The SEC has been particularly focused on synthetic U.S. securities, which Mirror was built to create. The Biden administration’s SEC Chair, Gary Gensler, specifically brought such products up in remarks made this summer.
After its interview with Kwon, the SEC requested a wide array of documents. In fact, the suit contends that the requests were too broad and that they also requested records that didn’t exist.
“The requests evidenced the SEC’s misunderstanding of the Mirror protocol itself, despite Mr. Kwon’s five-hour voluntary interview,” the complaint states.
The SEC has failed to establish that it has jurisdiction over Kwon or TFL
This really appears to be the laser-focus of this suit.

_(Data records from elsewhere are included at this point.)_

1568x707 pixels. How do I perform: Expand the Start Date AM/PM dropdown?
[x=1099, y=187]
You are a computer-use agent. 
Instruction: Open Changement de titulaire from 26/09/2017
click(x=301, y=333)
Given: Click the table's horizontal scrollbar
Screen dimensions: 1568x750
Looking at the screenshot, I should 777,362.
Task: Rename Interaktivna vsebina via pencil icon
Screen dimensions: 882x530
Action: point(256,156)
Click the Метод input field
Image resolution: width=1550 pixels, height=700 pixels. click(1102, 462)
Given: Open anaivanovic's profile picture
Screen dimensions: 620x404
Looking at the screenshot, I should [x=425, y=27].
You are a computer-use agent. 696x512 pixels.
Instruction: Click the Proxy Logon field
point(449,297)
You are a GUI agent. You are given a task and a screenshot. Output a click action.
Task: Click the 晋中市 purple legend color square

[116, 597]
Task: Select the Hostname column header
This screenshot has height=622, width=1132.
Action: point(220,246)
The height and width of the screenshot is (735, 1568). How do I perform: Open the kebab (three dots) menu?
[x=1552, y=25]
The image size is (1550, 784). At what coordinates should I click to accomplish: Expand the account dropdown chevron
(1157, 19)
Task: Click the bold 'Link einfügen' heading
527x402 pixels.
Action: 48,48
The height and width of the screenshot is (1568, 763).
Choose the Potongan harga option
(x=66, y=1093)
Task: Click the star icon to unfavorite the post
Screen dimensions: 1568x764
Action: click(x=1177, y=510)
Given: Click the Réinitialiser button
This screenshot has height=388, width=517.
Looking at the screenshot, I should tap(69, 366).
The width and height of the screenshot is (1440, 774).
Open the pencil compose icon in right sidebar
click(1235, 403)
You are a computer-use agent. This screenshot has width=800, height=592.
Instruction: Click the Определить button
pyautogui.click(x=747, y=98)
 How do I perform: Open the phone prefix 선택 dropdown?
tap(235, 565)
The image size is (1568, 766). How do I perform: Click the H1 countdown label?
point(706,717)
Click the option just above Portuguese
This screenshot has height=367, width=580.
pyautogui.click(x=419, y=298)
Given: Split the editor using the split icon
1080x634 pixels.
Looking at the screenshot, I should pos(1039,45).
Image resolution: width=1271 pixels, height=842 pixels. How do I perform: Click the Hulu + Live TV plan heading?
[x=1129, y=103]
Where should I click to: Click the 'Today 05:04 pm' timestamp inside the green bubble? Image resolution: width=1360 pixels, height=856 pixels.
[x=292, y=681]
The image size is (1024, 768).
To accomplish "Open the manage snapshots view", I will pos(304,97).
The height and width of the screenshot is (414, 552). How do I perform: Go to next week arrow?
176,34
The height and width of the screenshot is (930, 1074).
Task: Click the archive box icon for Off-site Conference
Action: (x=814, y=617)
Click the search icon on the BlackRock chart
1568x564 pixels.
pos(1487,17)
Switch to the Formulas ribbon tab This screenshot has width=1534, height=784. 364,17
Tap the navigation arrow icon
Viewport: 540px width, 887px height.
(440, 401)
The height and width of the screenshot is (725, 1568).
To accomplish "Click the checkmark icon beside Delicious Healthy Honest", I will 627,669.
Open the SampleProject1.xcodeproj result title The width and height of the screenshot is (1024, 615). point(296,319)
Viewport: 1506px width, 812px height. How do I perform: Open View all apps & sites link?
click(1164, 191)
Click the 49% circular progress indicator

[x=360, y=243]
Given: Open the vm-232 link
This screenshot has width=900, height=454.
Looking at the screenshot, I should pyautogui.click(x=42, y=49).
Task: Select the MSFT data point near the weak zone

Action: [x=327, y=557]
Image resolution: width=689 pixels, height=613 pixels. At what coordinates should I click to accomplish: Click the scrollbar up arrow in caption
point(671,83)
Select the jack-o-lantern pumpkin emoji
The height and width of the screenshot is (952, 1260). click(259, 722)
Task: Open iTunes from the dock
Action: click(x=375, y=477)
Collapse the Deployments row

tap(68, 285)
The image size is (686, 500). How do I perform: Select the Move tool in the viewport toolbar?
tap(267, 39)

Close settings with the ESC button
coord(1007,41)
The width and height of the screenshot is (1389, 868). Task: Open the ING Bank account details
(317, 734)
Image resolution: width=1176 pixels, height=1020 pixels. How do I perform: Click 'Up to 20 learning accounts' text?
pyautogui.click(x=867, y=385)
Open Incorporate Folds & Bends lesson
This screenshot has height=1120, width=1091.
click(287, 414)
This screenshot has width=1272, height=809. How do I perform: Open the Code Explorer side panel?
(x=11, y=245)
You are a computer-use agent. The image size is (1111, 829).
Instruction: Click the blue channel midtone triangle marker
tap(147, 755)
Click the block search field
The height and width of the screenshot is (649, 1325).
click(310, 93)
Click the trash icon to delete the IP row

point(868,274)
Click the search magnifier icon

“What it’s about is what steps the SEC has to take in order to secure jurisdiction over recipients of subpoenas and there are procedures in place that they didn’t follow here,” Douglas Henkin, a Dentons attorney and co-author of the complaint, told The Defiant in an interview.
Under SEC rules, when it is interacting with an entity that the agency knows has counsel, it has to try to serve them via counsel. It’s more complicated than that, too, of course, because of international issues, but that’s enough for this next point.
The SEC had already met with Kwon alongside legal counsel, so it knew. In that case, if it wants to directly serve a person, circumventing counsel, staff has to run that by the full commission. It requires a majority vote of the five SEC commissioners to go direct, in that way.
The SEC staff did not do this. Instead, it retained the services of “Cavalier Courier & Process Services” who sought Kwon out on September 20, 2021, at the Mainnet conference, serving him just before he was to go on stage.
The complaint states, “The SEC’s service of the subpoenas was indeed ‘Cavalier,’ as it violated the SEC’s own rules, the APA and the due process clause.”
The SEC’s dramatic approach might have been malicious
The truth is that lawsuits seldom start like they do in the movies, with someone surprising a stranger and handing them papers. The fact that the SEC did it this way this time when it had other avenues open to it forms a key part of TFL’s objection.
“The SEC’s conduct here violated its rules requiring it to keep formal orders of investigation confidential,” the complaint states. “Hiring a ‘Cavalier’ process server to approach Mr. Kwon in public, and announce the purpose of his approach, at a summit attended by more than 2,000 people was, at worst, an intentionally brazen display meant to publicly intimidate and harass, and at best reckless, creating social media and press speculation about the incident within minutes of the attempted service of process.”
Indeed, the action was provocative enough that it contributed to the organizer of the conference, Messari CEO Ryan Selkis, to announce his intention to run for U.S. Senate, where he could take part in writing a new set of rules for the industry
The SEC was playing a kids game at Mainnet, and it was already against the rules
There’s a concept in the law called “tag jurisdiction,” after the game kids play, where one agency will attempt to establish jurisdiction by serving someone when they are physically present in the geographic area where an authority has jurisdiction.
“The subpoenas are also invalid as a means of securing jurisdiction over TFL,” the complaint states. “Indeed, the SEC’s attempt at ‘tag jurisdiction’ flies directly in the face of decisions holding that jurisdiction over a corporation cannot be secured by serving a transiting officer or director. “
Procedure, the complaint contends, is there to protect the rights of people and companies under investigation. “In flouting these procedural safeguards, including the specifically prescribed process for setting those safeguards aside, the SEC deprived TFL and Mr. Kwon of the protection those regulations were promulgated to provide.”